Saturday, October 13, 2012

Obsessions: match tickets – a life story told in ticket stubs



The original of this article appears in Issue Seven of Umbrella magazine


If there’s one thing that the Obsessions features prove, it’s that men are seemingly addicted to keeping a record of the things they’ve done and places they visited.

In the age of the smartphone, everyone is free to archive every moment of their existence, as can be seen by the countless held-aloft phones at big concerts, and more embarrassingly, football matches.

But the ultimate “I was there” memento isn’t a digital file or photograph.

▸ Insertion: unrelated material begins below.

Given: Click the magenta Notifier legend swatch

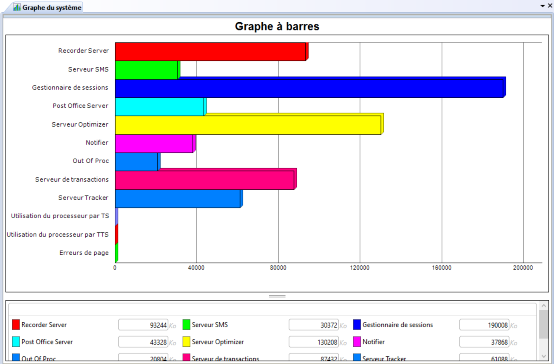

It’s something real, an otherwise ordinary piece of paper that just happens to have the good fortune to have something important – to the owner at least – printed on it. We’re talking, of course, about tickets.

Ever since I went to my first away football match I’ve kept the game’s ticket stub, an immediate ‘aide mémoires’, taking me back to a day that otherwise would be lost forever. 




The first one is a ticket for Coventry’s Highfield Road – now replaced by the soulless Ricoh Arena – followed by stubs for Old Trafford, the Victoria Ground (also gone) and Derby County’s Baseball Ground (sense a pattern here?). Later, come tickets for Wembley, Villa Park and most poignant of all, Hillsborough’s Leppings Lane terrace, dated April 15, 1989.

The designs change, too. Even in the 1980s the digital hand of the computer is found, but as we enter the new century, multi-coloured printing comes to the fore with holographic images and flash sponsors’ logos. The prices change too, ever upward into the inflation stratosphere. 




These tickets tell quite a story then, not just my own, but of the role of entertainment, particularly football, in this country. It’s not just soccer matches, the difference in cost between Spike Island (£14) and Heaton Park (£55) demonstrates how “being there” is something people are prepared to pay a premium for.

And just as some like to watch a gig through the lens of their iPhone, so a number of ticket collectors may prefer the experience of slipping the stub into their album rather than actually witnessing the event the ticket is for. It may sound mad to some, but to me it makes perfect, and very orderly, sense.